What is the TIMI Risk Score for UA/NSTEMI?
The Thrombolysis in Myocardial Infarction (TIMI) Risk Score for Unstable Angina/Non-ST-Elevation Myocardial Infarction is a validated bedside tool that stratifies patients presenting with acute coronary syndromes. Derived from the TIMI 11B and ESSENCE trials, it predicts the 14-day risk of a composite endpoint: all-cause mortality, new or recurrent myocardial infarction, or severe recurrent ischemia requiring urgent revascularization.
How to use this calculator
Check each box that applies to your patient. Each present factor contributes exactly 1 point, for a total possible score of 0 to 7. The calculator instantly sums the points, maps them to the expected 14-day event rate, and assigns a low, intermediate, or high risk category to guide management decisions such as the urgency of an invasive strategy.
$$\text{TIMI} = \text{Age} \ge 65 + \text{3+ Risk Factors} + \text{Known CAD} + \text{Aspirin Use} + \text{Severe Angina} + \text{ST Deviation} + \text{Cardiac Markers}$$
The seven factors
1) Age \(\ge 65\) years. 2) At least 3 risk factors for coronary artery disease (hypertension, hypercholesterolemia, diabetes, family history, current smoking). 3) Known coronary artery disease (stenosis \(\ge 50\%\)). 4) Aspirin use in the prior 7 days. 5) Severe angina (\(\ge 2\) episodes within 24 hours). 6) ST-segment deviation \(\ge 0.5\) mm. 7) Elevated cardiac biomarkers (troponin or CK-MB).
Worked example
A 70-year-old patient with diabetes, hypertension, and a smoking history (\(\ge 3\) CAD risk factors), a known prior stent, and a positive troponin has age (1) + CAD risk factors (1) + known CAD (1) + positive marker (1) = a score of 4, corresponding to an intermediate risk category with an estimated 14-day event rate of about 19.9%.
$$1 + 1 + 1 + 1 = 4$$
FAQ
What score is considered high risk? A score of 5–7 indicates high risk and generally favors an early invasive strategy.

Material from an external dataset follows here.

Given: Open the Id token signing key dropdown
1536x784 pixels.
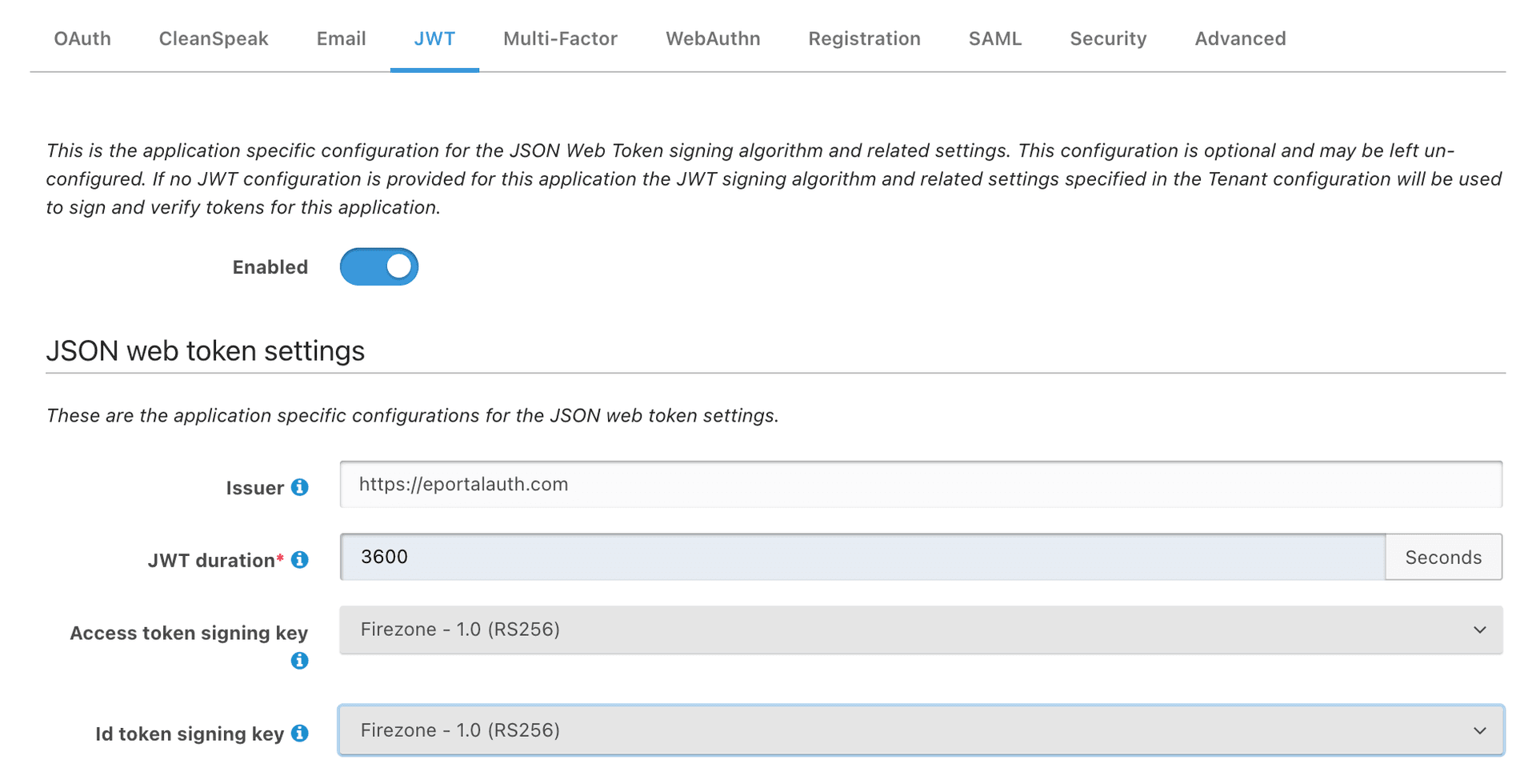Looking at the screenshot, I should pos(920,730).
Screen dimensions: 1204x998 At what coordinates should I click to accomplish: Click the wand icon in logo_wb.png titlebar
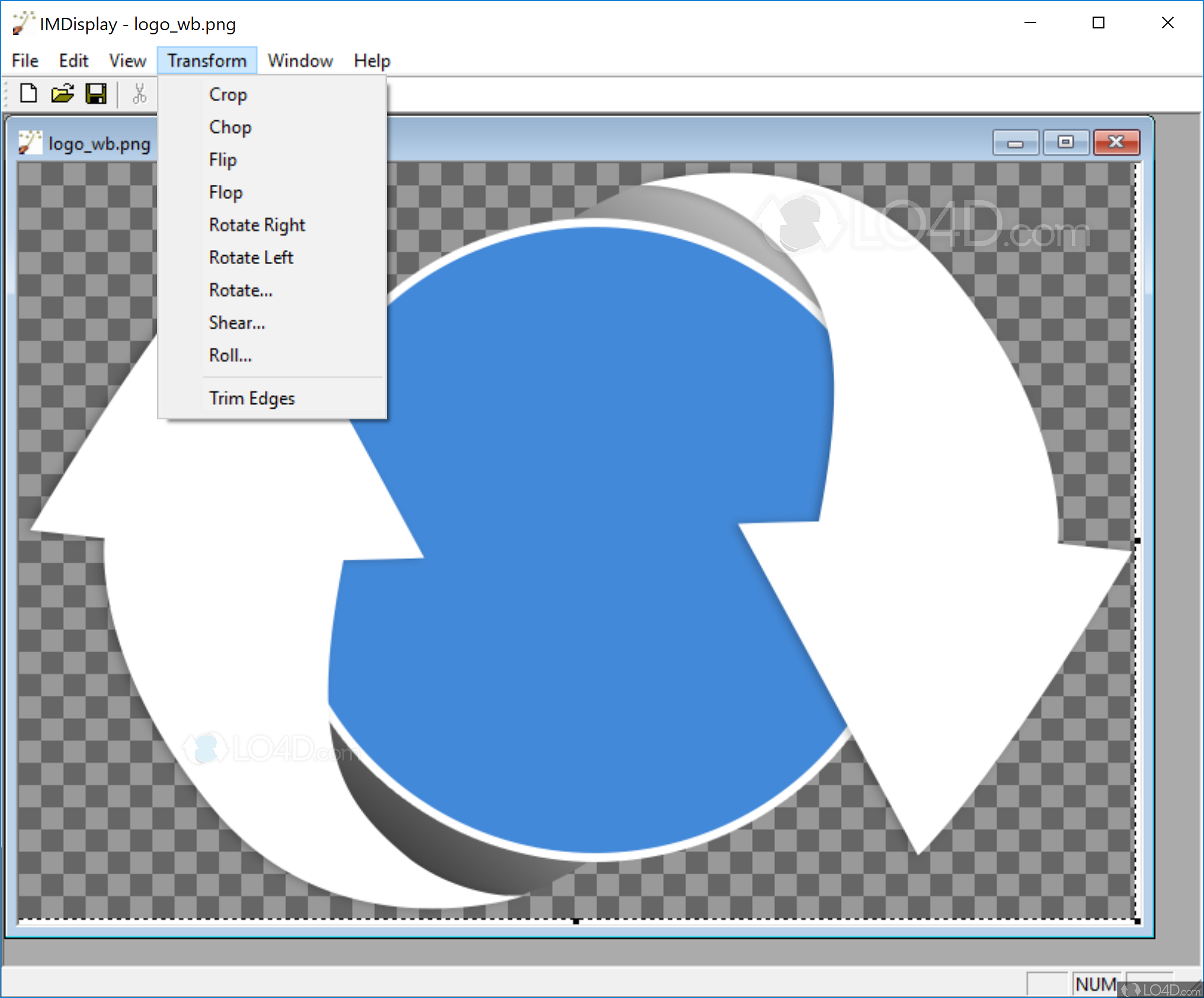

Does aspirin use raise the score? Yes — paradoxically, recent aspirin use scores a point because it identifies patients with ischemia despite antiplatelet therapy, a marker of more severe disease.
Is this score diagnostic? No. It is a prognostic risk-stratification aid and should always be combined with clinical judgment, the full ECG, and biomarker trends.